Texto para leitura:
—————

Segue-se o trabalho do pesquisador italiano Roberto Vecchi, da Universidade de Bologna, que trata dos conceitos de “identidade”, “herança” e “pertença”, ressignificando-os em termos de relação com o “outro”. A partir daí, o patrimônio dos diferentes povos envolvidos no processo colonial seria pensado não mais como “igual”, mas “em-comum”. A mesma fórmula seria aplicada na redefinição da ideia de “comunidade”, de modo que a noção de “identidade” — integral, plena, nostálgica — desse lugar a uma nova ideia predominante, a de comunidade incompleta, não homogênea e constituída pela falta.

Antonio Sousa Ribeiro, da Universidade de Coimbra, trata a seguir da questão da “memória”, tomando a mesma direção contra-hegemônica dos trabalhos anteriores. Para ele, os estudos da memória devem abrigar uma visão “transdisciplinar”, atenta aos quadros sociais implicados aí, o que valorizaria, por sua vez, uma memória pública consciente das catástrofes históricas, e, portanto, mais capaz de valorizar o reverso das histórias triunfais dominantes. Nessa perspectiva, o pesquisador julga que ganham força os estudos da violência e também os estudos pós-coloniais, nos quais se é obrigado a considerar patrimônios que foram silenciados, e que existem hoje em formas praticamente imateriais.

Miguel Bandeira Jerónimo, outro pesquisador da Universidade de Coimbra, trata em particular da justificativa usual do colonialismo moderno como “missão civilizadora” e, portanto, como empresa de “elevação moral dos povos atrasados”. Contudo, Jerónimo demonstra como as leis imperiais evidenciavam um inequívoco “racismo institucionalizado” a operar como legalização do trabalho forçado. A finalidade última de tais leis, nada civilizada, seria a sua autoperpetuação, vale dizer, a preservação do Império, ainda que as ideologias imperiais se recobrissem de uma plasticidade que lhes permitia tomar a forma de eventuais ações benevolentes, como as de supressão da escravatura, do tráfico negreiro, e enfim de incorporar nelas motivações religiosas e humanitárias.

Fecha essa primeira parte dos estudos, reservada àqueles de natureza conceitual, o historiador português Francisco Bethencourt, do King’s College. Tematizando as noções de “colonização” e de “pós-colonização”, o autor destaca nelas dois processos concomitantes: o de coisificação do colonizado pelo colonizador, em que cada um deles habita mundos excludentes, e o de interiorização da repressão pelo próprio oprimido. Compreendendo a crítica “pós-colonial” como análise de teor marxista de sociedades não europeias, Bethencourt ressalta ainda a difícil emancipação dos povos colonizados da mentalidade de oprimido, bem como as contradições existentes dentro das próprias perspectivas anti-colonialistas, como a desigualdade na esfera de poder nos países independentes, a apropriação do aparelho do estado por pequenos grupos, a irrupção de neopatrimonialismos e clientelismos etc.

—————

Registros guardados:
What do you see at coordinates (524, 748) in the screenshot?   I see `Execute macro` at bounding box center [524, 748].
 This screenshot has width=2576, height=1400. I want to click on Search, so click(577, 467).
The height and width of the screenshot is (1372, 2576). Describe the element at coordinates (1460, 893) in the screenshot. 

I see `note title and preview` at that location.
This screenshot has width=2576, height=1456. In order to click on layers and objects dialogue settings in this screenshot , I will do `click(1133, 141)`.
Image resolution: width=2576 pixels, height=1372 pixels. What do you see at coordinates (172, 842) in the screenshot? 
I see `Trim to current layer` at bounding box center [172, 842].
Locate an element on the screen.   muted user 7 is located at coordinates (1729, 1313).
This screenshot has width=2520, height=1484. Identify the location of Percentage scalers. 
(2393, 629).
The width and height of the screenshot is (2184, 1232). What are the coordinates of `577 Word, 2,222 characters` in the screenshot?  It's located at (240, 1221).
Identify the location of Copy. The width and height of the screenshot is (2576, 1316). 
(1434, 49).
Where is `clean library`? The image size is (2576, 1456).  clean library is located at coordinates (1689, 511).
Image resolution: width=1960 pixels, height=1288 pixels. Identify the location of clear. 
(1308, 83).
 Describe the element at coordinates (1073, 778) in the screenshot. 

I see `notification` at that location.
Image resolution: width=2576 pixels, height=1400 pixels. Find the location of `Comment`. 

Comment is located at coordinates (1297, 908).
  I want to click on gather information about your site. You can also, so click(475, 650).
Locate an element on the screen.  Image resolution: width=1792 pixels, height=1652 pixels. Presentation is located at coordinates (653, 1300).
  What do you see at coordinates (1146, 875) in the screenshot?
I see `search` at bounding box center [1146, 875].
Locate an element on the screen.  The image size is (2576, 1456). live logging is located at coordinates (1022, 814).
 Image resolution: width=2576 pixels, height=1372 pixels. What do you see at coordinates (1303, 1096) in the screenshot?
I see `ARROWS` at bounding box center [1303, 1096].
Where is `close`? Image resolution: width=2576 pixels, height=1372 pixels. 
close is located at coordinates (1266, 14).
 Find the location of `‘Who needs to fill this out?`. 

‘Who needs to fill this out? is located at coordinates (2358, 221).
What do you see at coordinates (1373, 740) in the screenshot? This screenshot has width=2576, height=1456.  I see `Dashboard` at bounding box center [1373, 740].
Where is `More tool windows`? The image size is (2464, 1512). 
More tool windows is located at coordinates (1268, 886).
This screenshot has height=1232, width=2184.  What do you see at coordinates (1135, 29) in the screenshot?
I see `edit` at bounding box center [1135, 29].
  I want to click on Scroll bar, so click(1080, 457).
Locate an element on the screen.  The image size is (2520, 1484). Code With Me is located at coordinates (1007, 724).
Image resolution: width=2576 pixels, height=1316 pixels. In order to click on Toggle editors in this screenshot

—————

Responda às perguntas abaixo com base no texto para leitura.
1. A qual universidade pertence o pesquisador Roberto Vecchi?
2. Segundo Miguel Bandeira Jerónimo, as leis imperiais operavam como legalização de quê?
3. A qual instituição está ligado o historiador Francisco Bethencourt?

1. À Universidade de Bologna.
2. Do trabalho forçado.
3. Ao King's College.